**Exercise**.
Ignoring pictures, transcribe exactly the lines between the one containing "The width and height of the screenshot is (1024, 478)." and the end of the material, both included.

**Extracted records**.
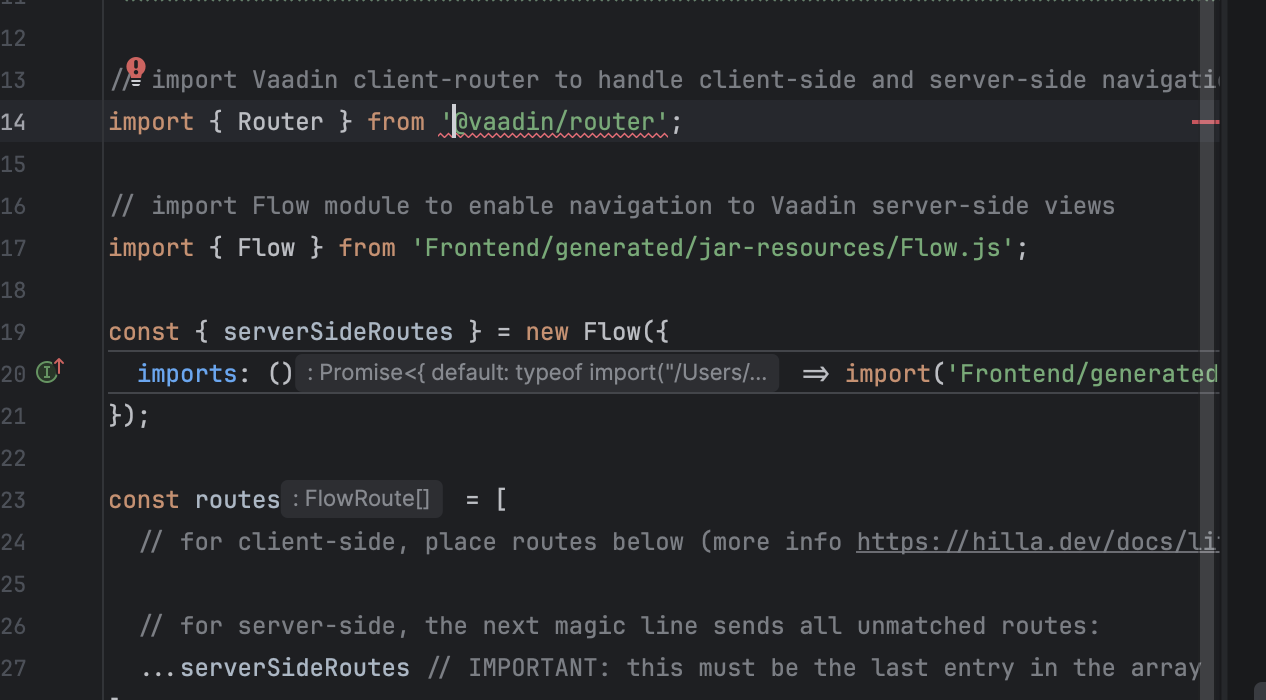Click serverSideRoutes in the const declaration
The image size is (1266, 700).
click(x=337, y=332)
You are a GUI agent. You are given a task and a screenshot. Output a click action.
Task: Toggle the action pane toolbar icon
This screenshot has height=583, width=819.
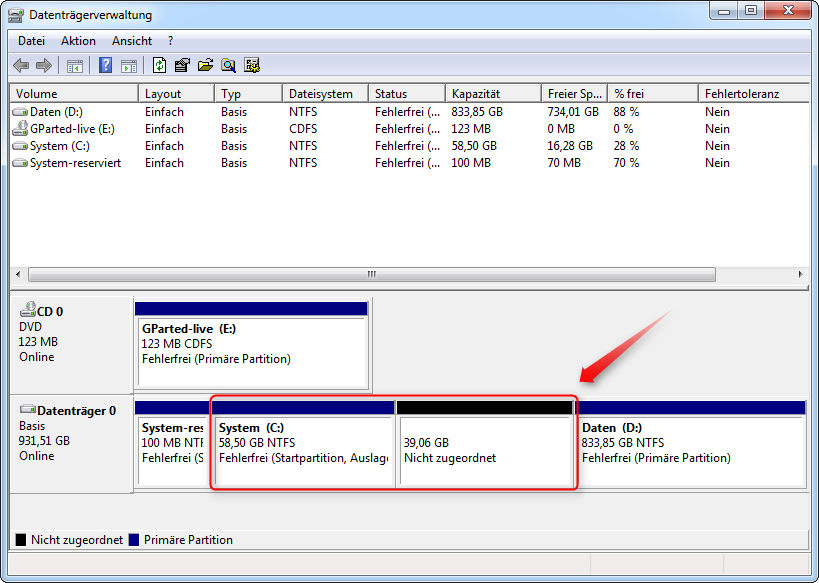tap(131, 65)
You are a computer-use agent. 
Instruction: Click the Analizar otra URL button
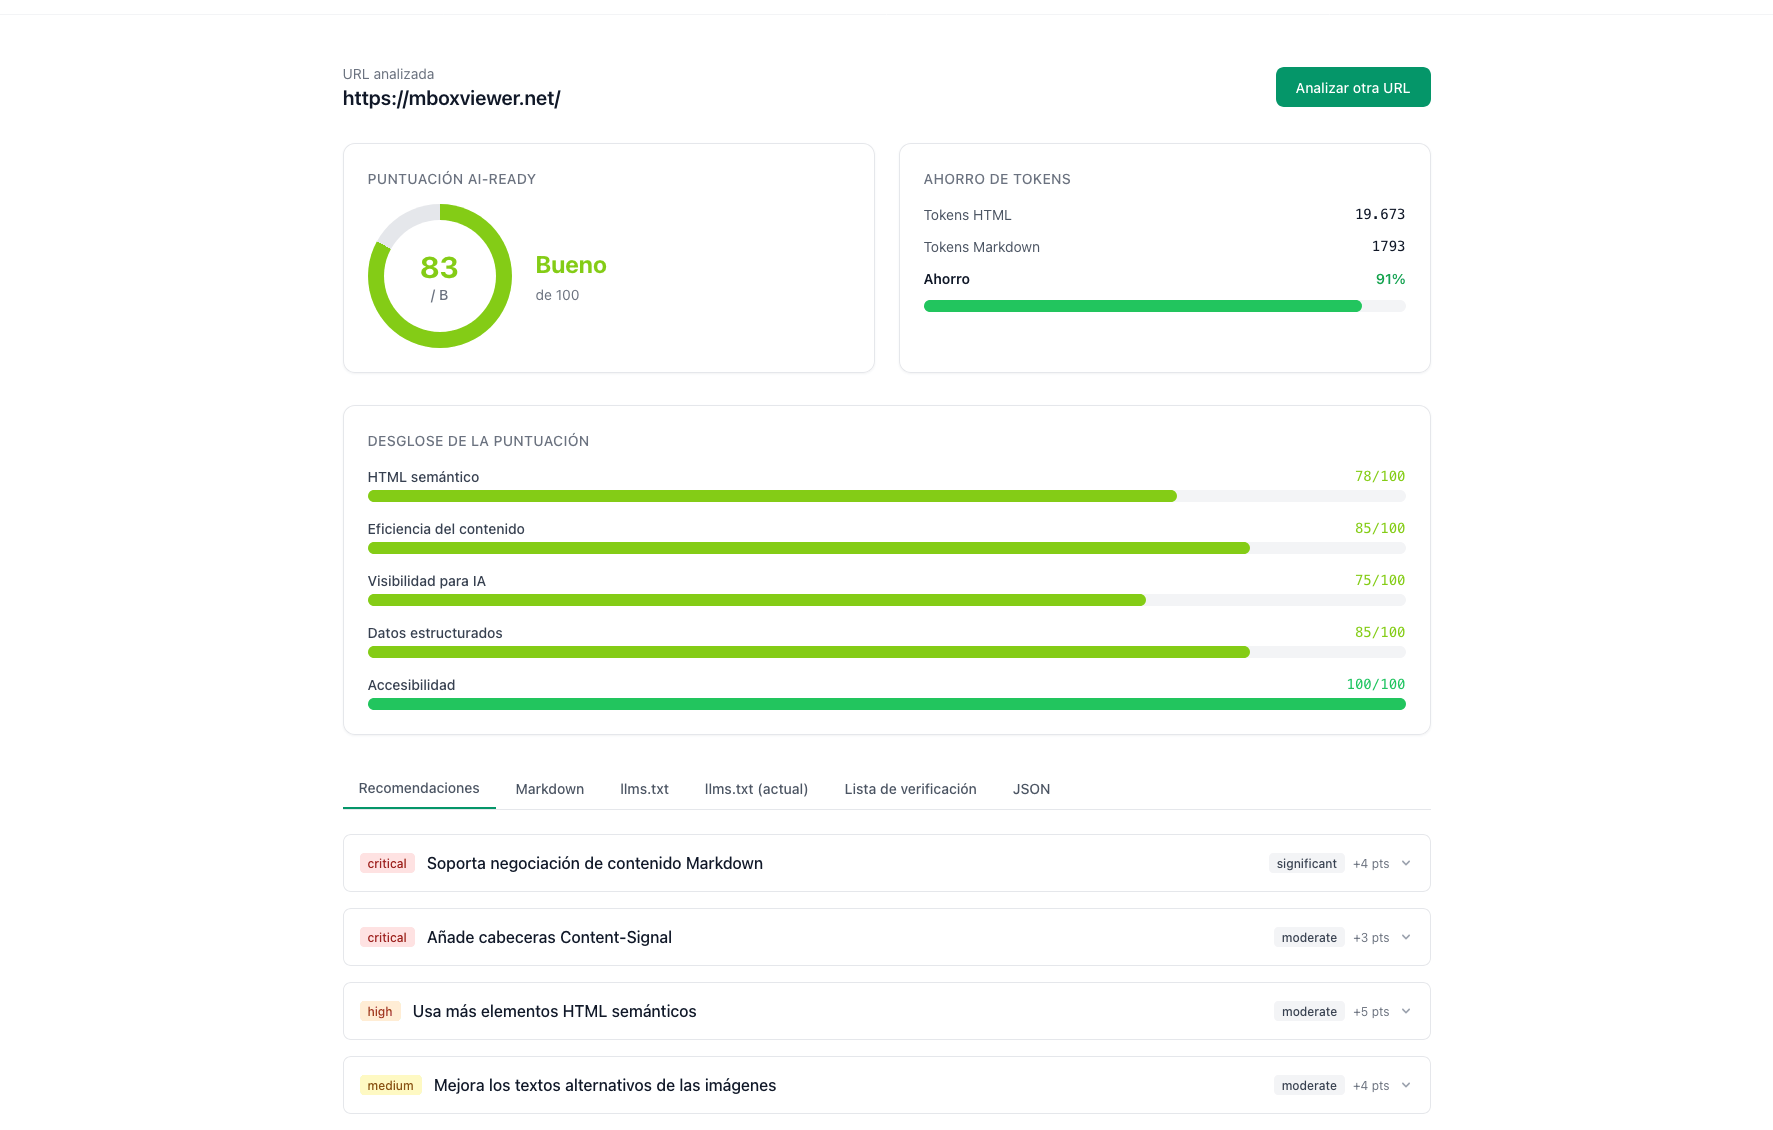click(x=1352, y=88)
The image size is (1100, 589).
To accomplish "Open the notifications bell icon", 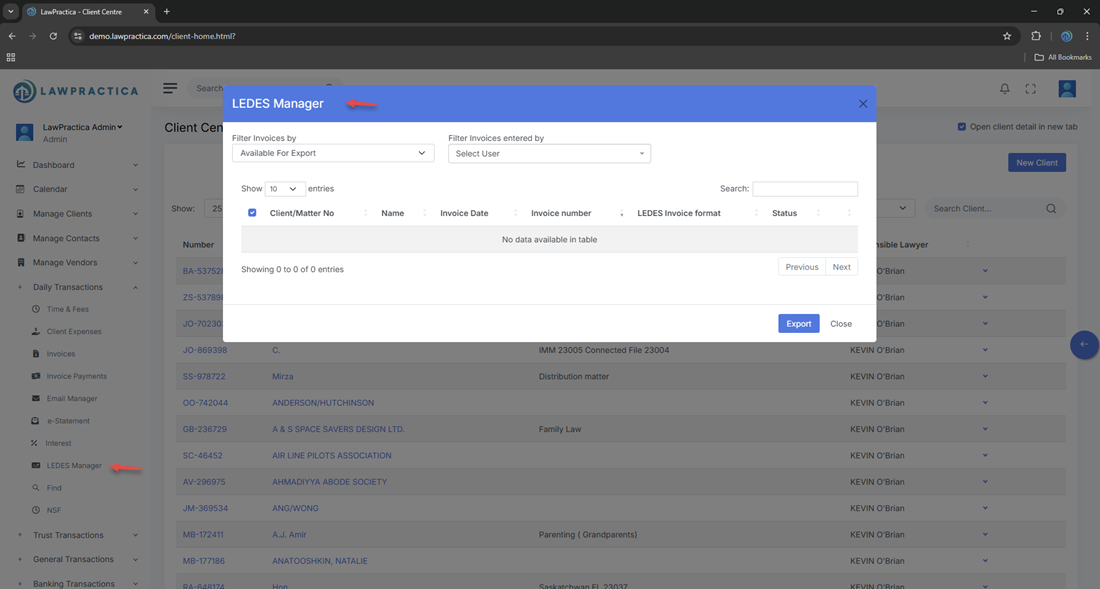I will pos(1005,89).
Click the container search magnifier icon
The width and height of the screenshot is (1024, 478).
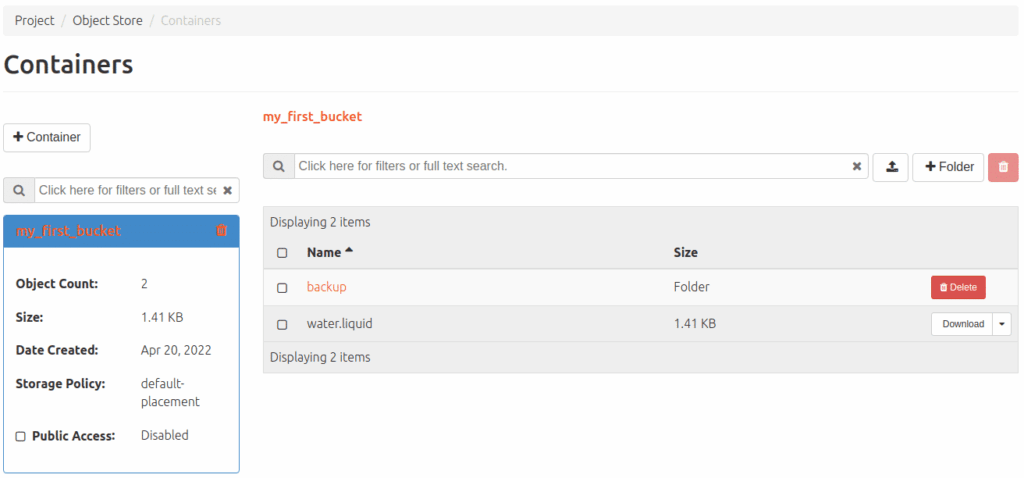tap(20, 190)
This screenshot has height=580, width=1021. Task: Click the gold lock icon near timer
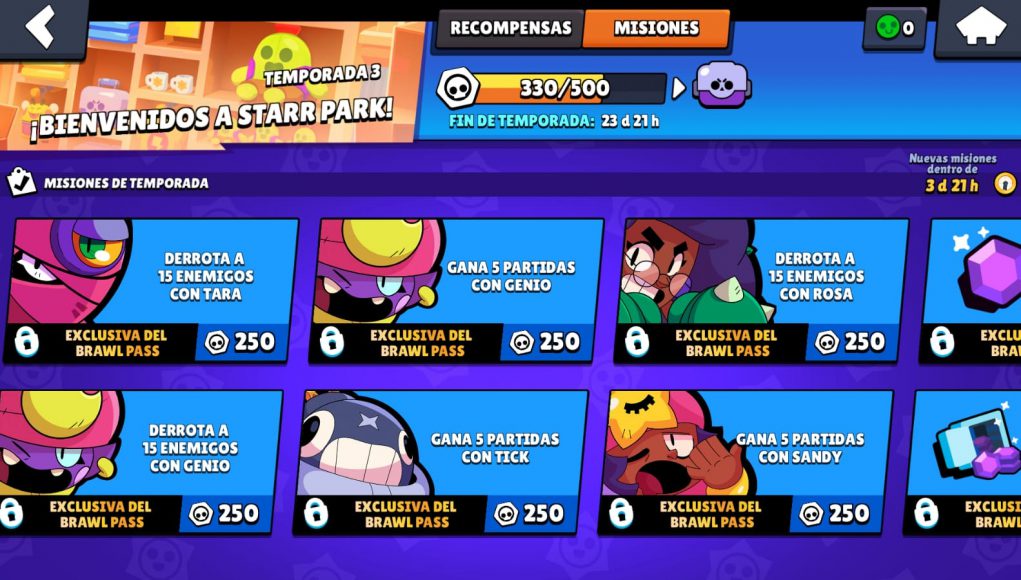(1005, 184)
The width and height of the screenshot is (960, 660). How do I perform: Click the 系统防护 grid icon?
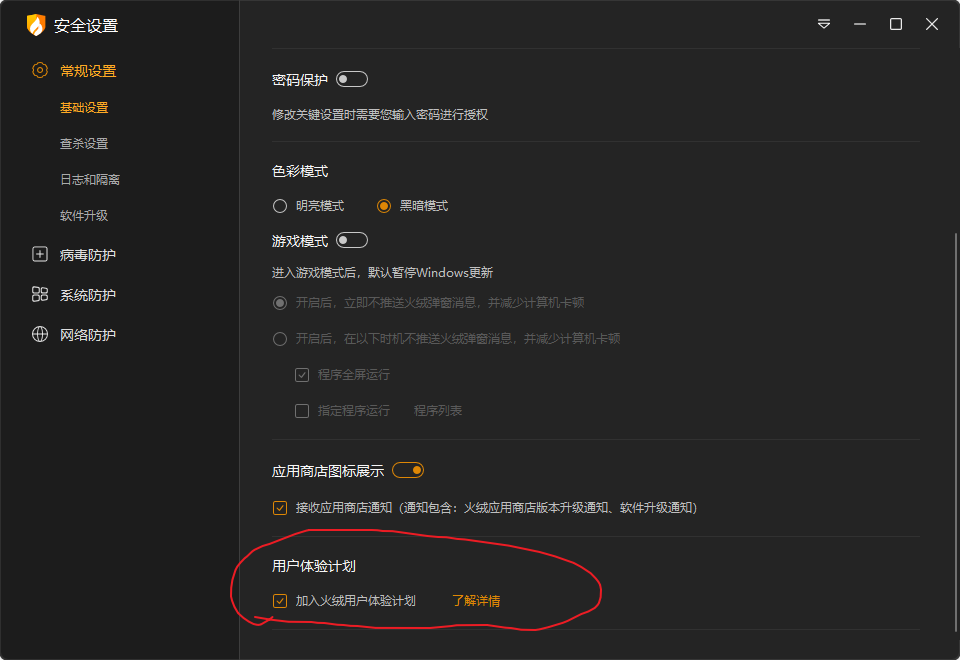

**Output**.
The width and height of the screenshot is (1024, 478).
tap(20, 190)
This screenshot has height=580, width=1021. Task: Click the gold lock icon near timer
(1005, 184)
The width and height of the screenshot is (960, 660). How do I perform: Click the 系统防护 grid icon?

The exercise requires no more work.